*** Opening of SOURCE PASSAGE ***

With this first-time-in-history convergence of race and gender, neither side can make an attack without seeming bigoted. For instance...

1: I'm not so sure about Obama's plan to fix social security.

2: Oh, it's because he's black, isn't it?

Or...

2: If McCain dies, can we really trust Palin with the executive office?

1: We can't because she's a woman, is that what you're saying?

It will soon reach the point, if it hasn't already, where not only will coded words like "uppity" and "shrill" be wanky to throw around, but even synonyms for them will be non-kosher.

With McCain, we can probably throw in ageism, and Biden... well, okay, Biden's a white guy, therefore there can be no wank for mocking him, but experience tells us he's probably gay, or at least bicurious. Remember how we all thought John Edwards was homosexual, but then he turned out to be way too heterosexual? Same princple, reversecd. Biden must've at least experimented in college, I mean c'mon!

*** Close of SOURCE PASSAGE ***

Retype the whole passage on race, gender, and campaign attacks, character for character. The items after this passage are separate material.

*** Opening of PROVIDED DATA ***

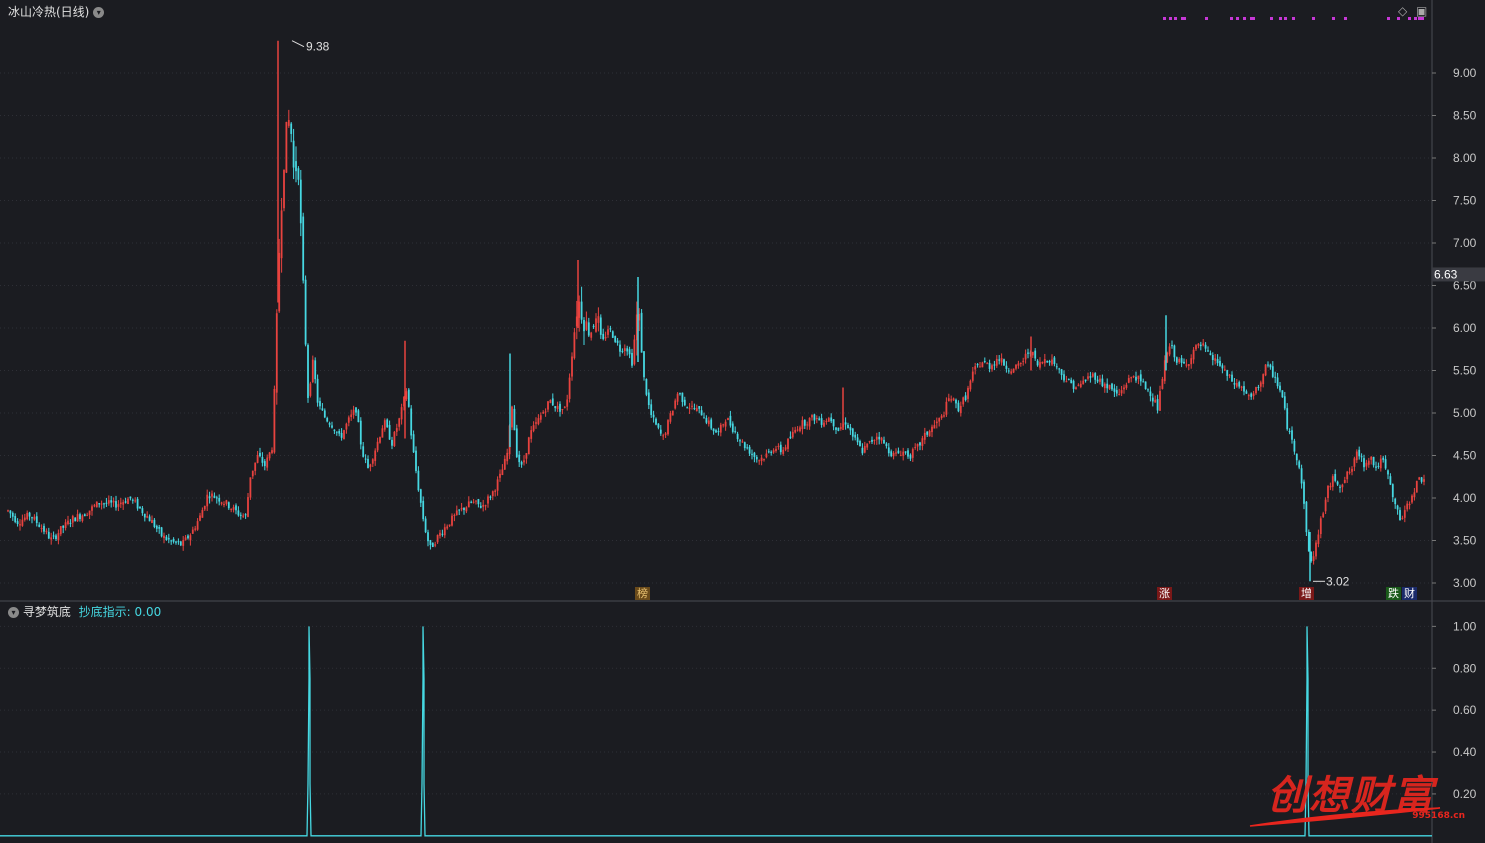 Image resolution: width=1485 pixels, height=843 pixels. I want to click on high-label: 9.38, so click(318, 47).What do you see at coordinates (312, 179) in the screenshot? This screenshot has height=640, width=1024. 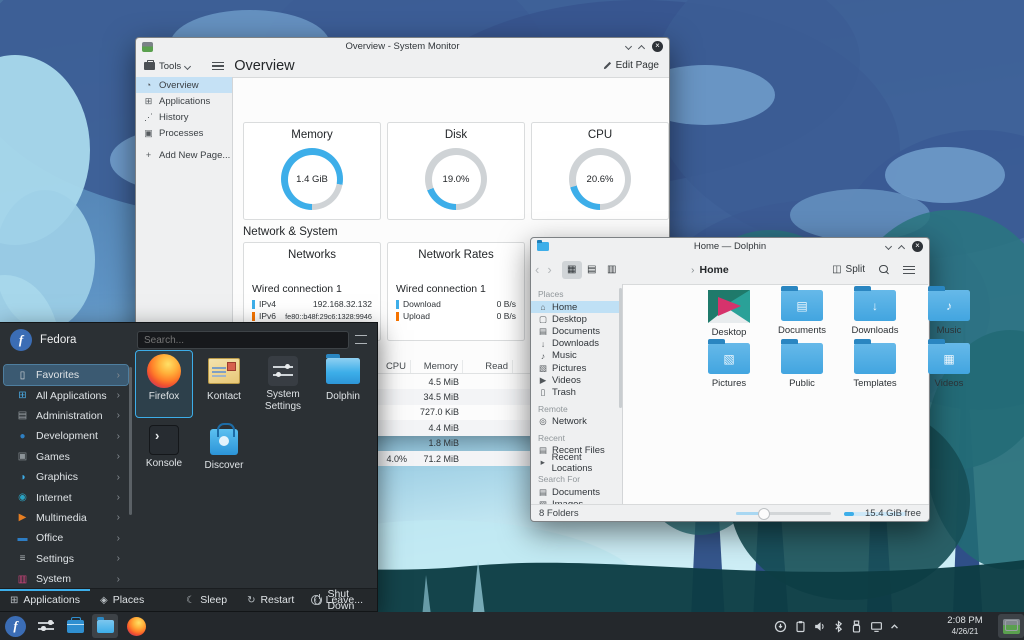 I see `memory-gauge: 1.4 GiB` at bounding box center [312, 179].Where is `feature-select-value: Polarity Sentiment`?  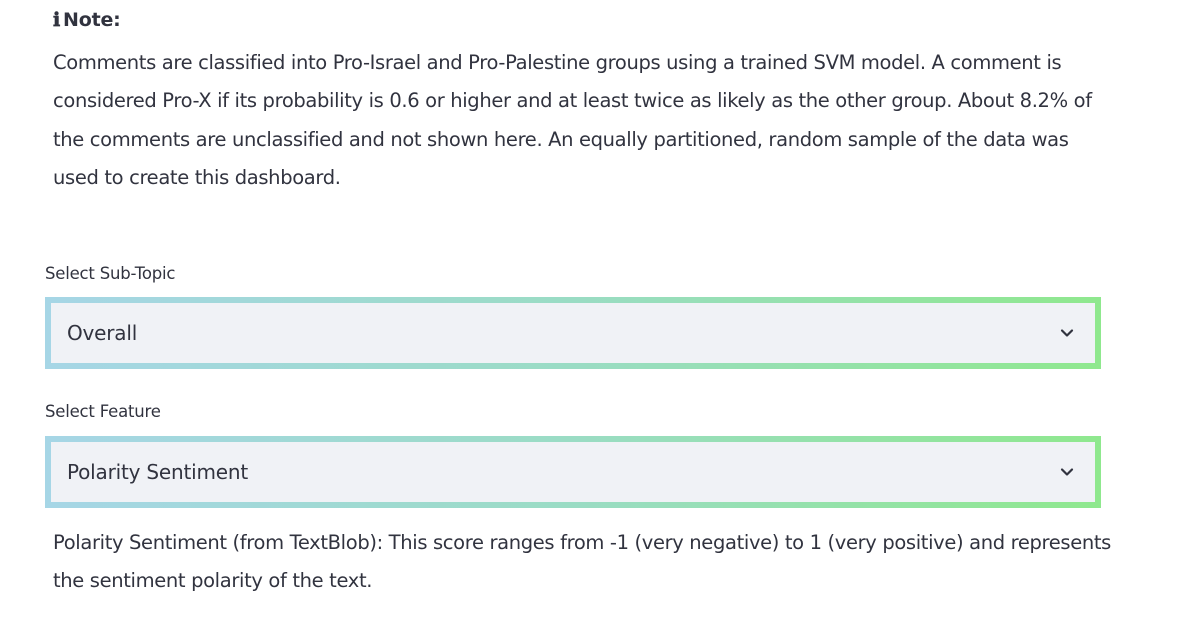 feature-select-value: Polarity Sentiment is located at coordinates (158, 472).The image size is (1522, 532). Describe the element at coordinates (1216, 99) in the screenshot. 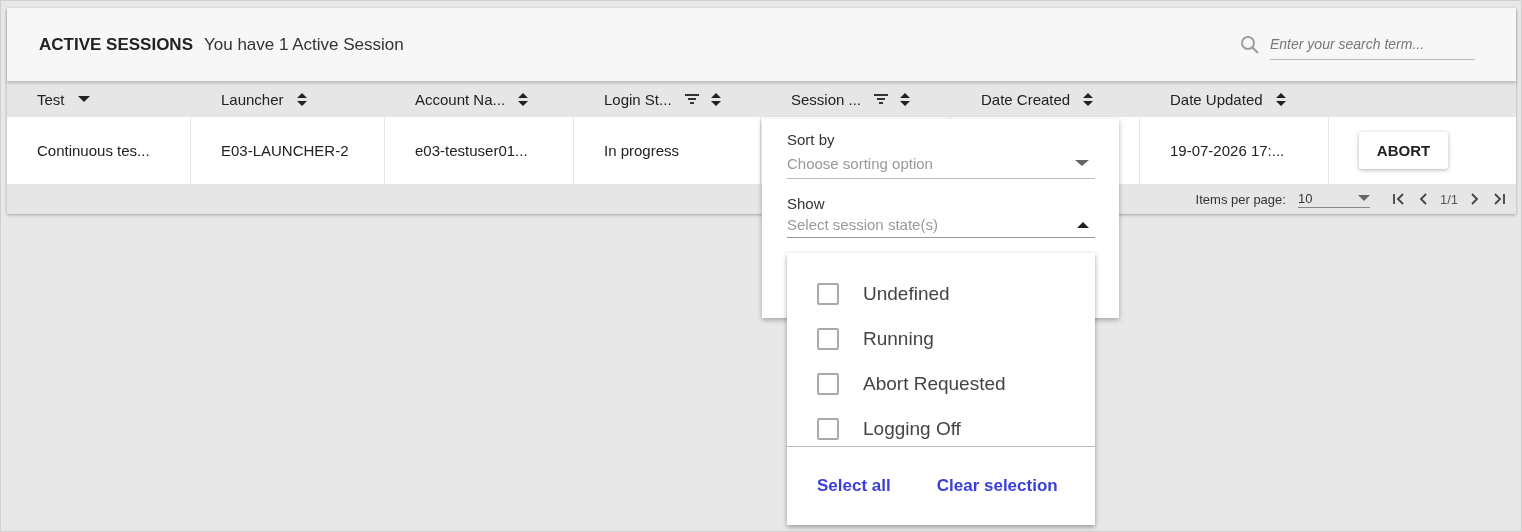

I see `column-header: Date Updated` at that location.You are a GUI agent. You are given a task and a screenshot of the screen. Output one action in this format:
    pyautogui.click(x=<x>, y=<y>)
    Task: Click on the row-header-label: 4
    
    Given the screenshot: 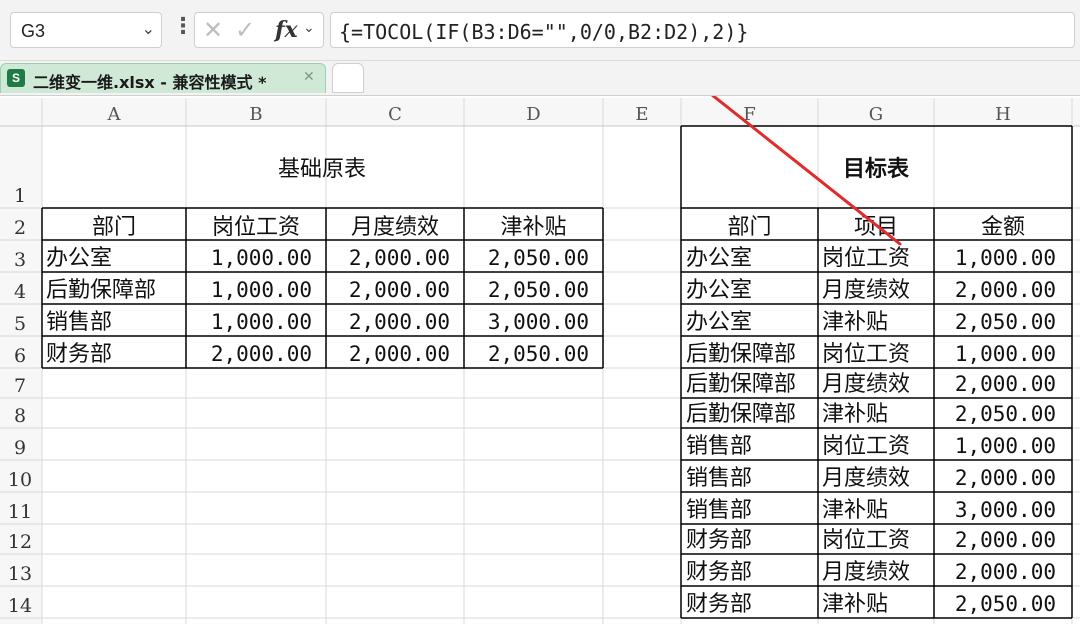 What is the action you would take?
    pyautogui.click(x=20, y=292)
    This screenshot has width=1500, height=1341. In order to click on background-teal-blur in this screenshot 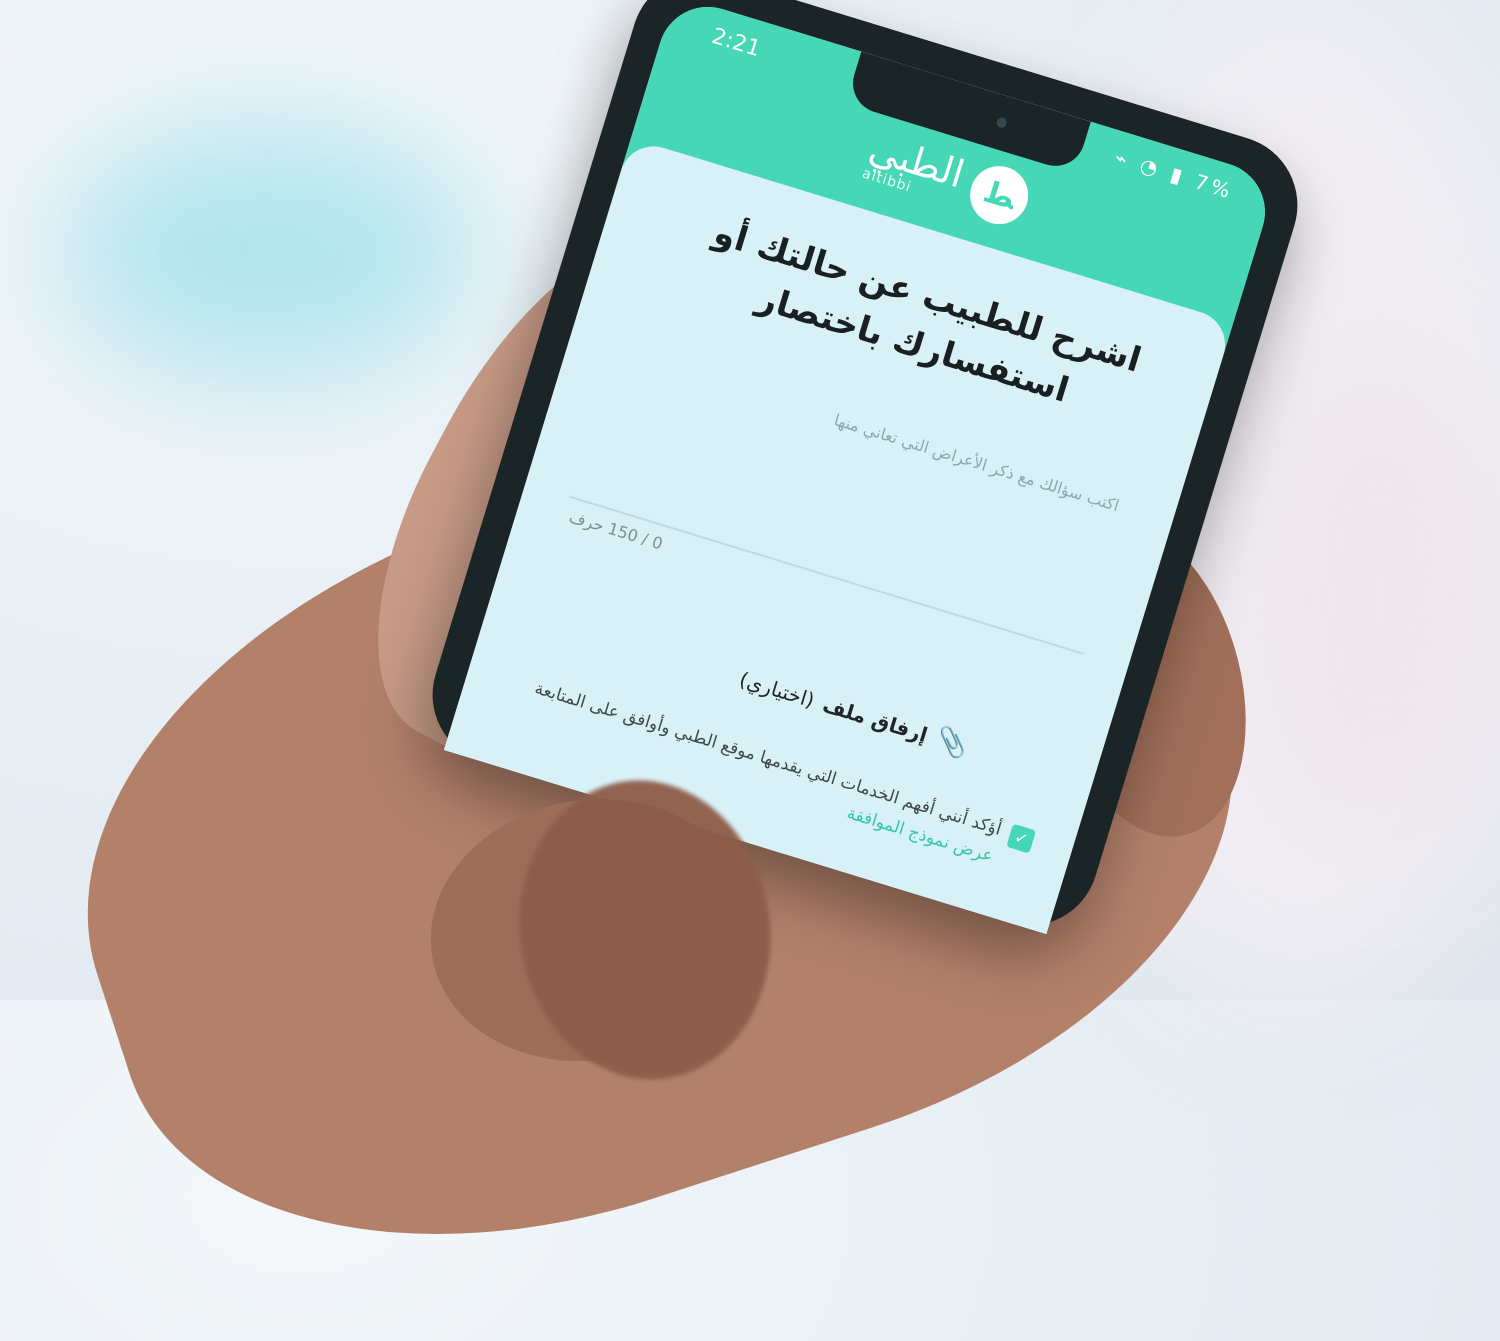, I will do `click(270, 250)`.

*** Close of PROVIDED DATA ***

TASK SOLUTION
With this first-time-in-history convergence of race and gender, neither side can make an attack without seeming bigoted. For instance...

1: I'm not so sure about Obama's plan to fix social security.

2: Oh, it's because he's black, isn't it?

Or...

2: If McCain dies, can we really trust Palin with the executive office?

1: We can't because she's a woman, is that what you're saying?

It will soon reach the point, if it hasn't already, where not only will coded words like "uppity" and "shrill" be wanky to throw around, but even synonyms for them will be non-kosher.

With McCain, we can probably throw in ageism, and Biden... well, okay, Biden's a white guy, therefore there can be no wank for mocking him, but experience tells us he's probably gay, or at least bicurious. Remember how we all thought John Edwards was homosexual, but then he turned out to be way too heterosexual? Same princple, reversecd. Biden must've at least experimented in college, I mean c'mon!